Realm Royale, meanwhile, originally started life as Paladins: Battlegrounds, a separate mode for Hi-Rez Games’ hero shooter Paladins, first announced in January earlier this year. But development moves at a fast pace at Hi-Rez (the company recently split into three subsidiary studios, all working on different projects) and, less than a year later, Paladins: Battlegrounds had spun off into its own separate title, Realm Royale. A class based, MMO-infused take on the last person standing deathmatch mode, Realm Royale featured rideable mounts, weapon crafting, and an inspired spin on being downed that turned defeated opponents into suicide flag waving chickens.
The formula proved popular. Upon launching in early access in June, Realm Royale quickly reached a peak concurrent player count of over 100,000, with famed Fortnite streamers like Ninja and Shroud even picking up on its underdog charm. But the unexpected providence was not to last.
Within less than two months, Realm Royale’s concurrent player count dropped to an average of 5000, marking a 95% drop from its peak over the summer. This decline continued into the Autumn until, just like that, the game had been left behind by battle royale fans in favour of experiences new and old. But Hi-Rez, whose twin pillar titles Smite and Paladins continue to enjoy a healthy audience, wasn’t ready to give up there.
A realm reborn
Over the last few months, internal studio Heroic Leap has been working hard not only to improve and retune Realm Royale, but to finally bring the game to PS4 and Xbox One. At the Hi-Rez Expo this weekend, the developer announced that closed beta keys for the game on Xbox One were already being rolled out, with PS4 codes expected “very soon” for those who originally expressed interest in the testing phase earlier that year.
“To be honest, when we entered Alpha, we were caught completely off guard by the reception the game had in such an early state” said Heroic Leap’s Brand Director Rory Newbrough, when explaining the reasons for Realm Royale’s rise and fall over the summer at Hi-Rez Presents. “While the game had a fun foundation, it still had a long way to go in order to provide a lasting experience for our players. It was not yet ready for the next step.”
That next step, it seems, was Realm Royale’s promised release on console, which it’s finally been able to deliver on. Trying out the closed beta on Xbox One for myself, the port proves to be a successful translation onto console, flaunting Hi-Rez’s trademark of smooth, aesthetically pleasing gameplay that could easily allow for a viable competitive scene on the system.
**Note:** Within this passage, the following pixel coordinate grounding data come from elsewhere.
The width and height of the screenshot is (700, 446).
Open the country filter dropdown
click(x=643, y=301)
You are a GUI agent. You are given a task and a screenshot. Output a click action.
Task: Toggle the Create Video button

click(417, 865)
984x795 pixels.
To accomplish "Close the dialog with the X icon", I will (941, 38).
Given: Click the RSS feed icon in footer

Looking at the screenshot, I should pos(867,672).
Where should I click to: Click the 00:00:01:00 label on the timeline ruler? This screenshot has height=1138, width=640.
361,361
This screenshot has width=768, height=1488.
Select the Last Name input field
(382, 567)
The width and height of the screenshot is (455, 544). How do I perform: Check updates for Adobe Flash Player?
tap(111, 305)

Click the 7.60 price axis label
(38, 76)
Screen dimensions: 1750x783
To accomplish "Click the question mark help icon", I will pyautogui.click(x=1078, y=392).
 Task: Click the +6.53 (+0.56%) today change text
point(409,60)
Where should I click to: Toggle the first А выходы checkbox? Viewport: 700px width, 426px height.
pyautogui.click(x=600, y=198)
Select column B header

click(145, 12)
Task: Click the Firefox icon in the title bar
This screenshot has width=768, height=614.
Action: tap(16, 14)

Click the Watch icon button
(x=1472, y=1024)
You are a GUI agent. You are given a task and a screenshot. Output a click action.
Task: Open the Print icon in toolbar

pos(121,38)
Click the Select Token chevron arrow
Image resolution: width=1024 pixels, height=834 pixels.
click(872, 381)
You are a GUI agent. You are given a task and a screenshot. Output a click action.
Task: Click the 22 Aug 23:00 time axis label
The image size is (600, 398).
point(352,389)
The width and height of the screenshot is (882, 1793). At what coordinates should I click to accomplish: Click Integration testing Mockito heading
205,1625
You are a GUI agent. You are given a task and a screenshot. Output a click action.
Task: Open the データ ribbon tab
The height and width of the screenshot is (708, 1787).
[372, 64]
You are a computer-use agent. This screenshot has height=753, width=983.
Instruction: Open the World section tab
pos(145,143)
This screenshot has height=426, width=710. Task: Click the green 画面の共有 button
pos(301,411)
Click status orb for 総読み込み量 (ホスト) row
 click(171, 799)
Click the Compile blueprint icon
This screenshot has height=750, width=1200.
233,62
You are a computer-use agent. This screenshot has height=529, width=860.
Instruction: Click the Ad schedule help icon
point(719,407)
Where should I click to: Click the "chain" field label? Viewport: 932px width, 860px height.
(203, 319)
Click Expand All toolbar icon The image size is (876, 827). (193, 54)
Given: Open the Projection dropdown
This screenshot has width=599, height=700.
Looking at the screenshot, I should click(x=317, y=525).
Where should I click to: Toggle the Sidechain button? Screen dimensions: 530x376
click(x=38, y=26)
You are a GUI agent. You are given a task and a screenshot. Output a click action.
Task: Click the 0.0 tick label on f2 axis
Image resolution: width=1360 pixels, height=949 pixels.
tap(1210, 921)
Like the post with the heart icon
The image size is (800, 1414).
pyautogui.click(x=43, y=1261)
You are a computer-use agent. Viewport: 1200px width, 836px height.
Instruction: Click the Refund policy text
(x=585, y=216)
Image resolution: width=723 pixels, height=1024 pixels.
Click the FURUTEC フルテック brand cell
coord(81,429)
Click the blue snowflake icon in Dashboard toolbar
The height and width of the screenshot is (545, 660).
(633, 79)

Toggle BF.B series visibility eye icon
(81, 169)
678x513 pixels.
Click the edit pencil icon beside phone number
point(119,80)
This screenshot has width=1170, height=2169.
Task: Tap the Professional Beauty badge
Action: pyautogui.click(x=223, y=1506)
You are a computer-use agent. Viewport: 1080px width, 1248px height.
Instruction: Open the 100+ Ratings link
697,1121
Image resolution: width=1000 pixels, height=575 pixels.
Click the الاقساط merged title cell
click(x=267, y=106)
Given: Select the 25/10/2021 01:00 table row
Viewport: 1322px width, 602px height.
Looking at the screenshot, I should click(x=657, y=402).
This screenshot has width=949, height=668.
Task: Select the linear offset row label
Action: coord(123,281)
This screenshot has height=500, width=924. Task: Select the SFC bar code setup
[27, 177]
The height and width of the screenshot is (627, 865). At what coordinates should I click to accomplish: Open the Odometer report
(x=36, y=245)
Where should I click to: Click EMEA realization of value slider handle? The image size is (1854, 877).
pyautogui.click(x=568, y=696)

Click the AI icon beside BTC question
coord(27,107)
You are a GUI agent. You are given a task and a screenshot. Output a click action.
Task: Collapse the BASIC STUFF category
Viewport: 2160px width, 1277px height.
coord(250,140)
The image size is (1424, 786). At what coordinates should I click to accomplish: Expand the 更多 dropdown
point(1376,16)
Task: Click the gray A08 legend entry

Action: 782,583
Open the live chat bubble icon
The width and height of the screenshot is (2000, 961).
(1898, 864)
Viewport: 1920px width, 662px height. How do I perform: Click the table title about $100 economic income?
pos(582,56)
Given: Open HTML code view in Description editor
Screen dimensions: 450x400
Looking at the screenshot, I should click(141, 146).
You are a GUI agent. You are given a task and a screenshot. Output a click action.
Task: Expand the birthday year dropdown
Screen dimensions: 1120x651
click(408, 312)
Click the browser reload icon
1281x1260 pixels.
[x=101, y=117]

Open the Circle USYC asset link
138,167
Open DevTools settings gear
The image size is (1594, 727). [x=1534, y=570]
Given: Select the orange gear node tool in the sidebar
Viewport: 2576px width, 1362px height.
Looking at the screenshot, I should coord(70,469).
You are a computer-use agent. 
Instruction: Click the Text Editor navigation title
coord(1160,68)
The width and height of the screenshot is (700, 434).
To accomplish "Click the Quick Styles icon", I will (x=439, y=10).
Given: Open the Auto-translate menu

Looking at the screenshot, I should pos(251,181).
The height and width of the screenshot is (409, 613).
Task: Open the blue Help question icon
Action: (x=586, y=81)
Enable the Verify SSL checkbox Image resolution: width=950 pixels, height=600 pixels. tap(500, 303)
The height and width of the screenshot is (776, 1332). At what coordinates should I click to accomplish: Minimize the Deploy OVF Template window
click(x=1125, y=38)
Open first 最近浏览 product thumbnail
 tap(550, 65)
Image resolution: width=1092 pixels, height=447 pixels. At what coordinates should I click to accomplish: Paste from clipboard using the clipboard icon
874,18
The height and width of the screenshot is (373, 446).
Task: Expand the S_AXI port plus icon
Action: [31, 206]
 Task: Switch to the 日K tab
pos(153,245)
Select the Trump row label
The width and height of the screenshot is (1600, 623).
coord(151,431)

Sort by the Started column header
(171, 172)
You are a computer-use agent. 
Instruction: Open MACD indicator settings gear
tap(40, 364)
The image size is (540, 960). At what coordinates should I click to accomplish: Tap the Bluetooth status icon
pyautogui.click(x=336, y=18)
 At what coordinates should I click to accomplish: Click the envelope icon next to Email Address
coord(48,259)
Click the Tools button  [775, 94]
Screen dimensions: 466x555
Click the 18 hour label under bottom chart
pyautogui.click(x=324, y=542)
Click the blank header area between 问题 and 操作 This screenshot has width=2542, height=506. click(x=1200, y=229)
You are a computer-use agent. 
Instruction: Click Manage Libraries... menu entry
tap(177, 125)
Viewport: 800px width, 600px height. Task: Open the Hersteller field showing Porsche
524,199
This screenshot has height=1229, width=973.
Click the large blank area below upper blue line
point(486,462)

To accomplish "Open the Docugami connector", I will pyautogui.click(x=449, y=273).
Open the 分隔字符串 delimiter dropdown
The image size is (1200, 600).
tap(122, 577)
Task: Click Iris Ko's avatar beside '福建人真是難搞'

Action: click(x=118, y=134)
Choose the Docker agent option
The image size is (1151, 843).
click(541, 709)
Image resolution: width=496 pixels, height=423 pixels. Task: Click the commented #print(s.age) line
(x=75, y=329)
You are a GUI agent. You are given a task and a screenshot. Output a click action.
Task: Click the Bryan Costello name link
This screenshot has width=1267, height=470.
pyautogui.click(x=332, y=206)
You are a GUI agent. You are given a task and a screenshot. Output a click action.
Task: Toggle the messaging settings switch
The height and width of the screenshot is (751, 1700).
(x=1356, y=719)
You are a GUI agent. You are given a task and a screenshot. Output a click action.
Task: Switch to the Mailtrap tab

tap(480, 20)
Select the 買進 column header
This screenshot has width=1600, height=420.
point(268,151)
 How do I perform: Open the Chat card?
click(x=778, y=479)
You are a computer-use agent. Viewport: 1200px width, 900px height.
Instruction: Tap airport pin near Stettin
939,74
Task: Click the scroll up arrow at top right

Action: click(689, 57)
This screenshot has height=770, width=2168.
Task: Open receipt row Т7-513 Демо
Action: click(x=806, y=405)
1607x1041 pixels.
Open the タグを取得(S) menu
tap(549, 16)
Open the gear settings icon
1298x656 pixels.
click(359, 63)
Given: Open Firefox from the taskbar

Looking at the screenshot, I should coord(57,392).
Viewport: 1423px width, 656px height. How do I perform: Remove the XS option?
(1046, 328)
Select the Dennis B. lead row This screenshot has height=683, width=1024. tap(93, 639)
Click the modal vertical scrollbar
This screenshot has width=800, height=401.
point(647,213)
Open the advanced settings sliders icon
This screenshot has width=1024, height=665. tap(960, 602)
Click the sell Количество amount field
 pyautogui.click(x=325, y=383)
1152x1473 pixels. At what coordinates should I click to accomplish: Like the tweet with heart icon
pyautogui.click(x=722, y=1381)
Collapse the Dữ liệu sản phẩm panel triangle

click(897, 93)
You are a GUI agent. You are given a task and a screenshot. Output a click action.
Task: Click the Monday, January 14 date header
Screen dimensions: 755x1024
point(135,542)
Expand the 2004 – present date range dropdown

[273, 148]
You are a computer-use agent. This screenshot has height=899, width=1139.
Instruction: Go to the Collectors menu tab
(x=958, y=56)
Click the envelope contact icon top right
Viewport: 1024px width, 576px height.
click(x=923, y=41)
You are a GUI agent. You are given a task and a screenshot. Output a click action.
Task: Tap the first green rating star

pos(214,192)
Meanwhile, the changes Heroic Leap has already made to Realm Royale since launch have, more than anything, removed the game’s needless complications that fans were originally sour on. A fiddly armour system has been discarded in favour of a potion-based model that apes Fortnite: Battle Royale’s shield consumables, while the ability to explore the airship before jumping into the arena adds a simple but effective layer of pre-game tension and immersion to each match.
On the show floor of HRX, conversations amongst Hi-Rez fans speak of Realm Royale with uncertainty and skepticism, joking about it going the way of Hand of the Gods, another game from the studio that was announced, launched, and left to die within two years (there was tellingly no mention of it throughout the entire convention). Certainly, despite the determination coming out of Heroic Leap at the expo, it’s very possible that Realm Royale could still yet fall by the wayside. Arriving on console will certainly introduce the game to two more sizeable install bases but, with Blackout, PlayerUnknown's Battlegrounds, and Battlefield 5’s Firestorm either already out or upcoming to PS4 and Xbox One, the competition is fiercer than ever.
Cross-play and cross-progression between PC and Xbox One (and potentially PS4, depending on Sony’s whims) is also planned for Realm Royale, a $25,000 tournament took place over the weekend at HRX, and you can probably expect a Nintendo Switch release sometime in the future, given that both Paladins and Smite are now official apps on the platform. But it remains to be seen whether Realm Royale will show at next year’s HRX or whether, like Hands of the God, the game will be forgotten by Hi-Rez as though it never existed in the first place.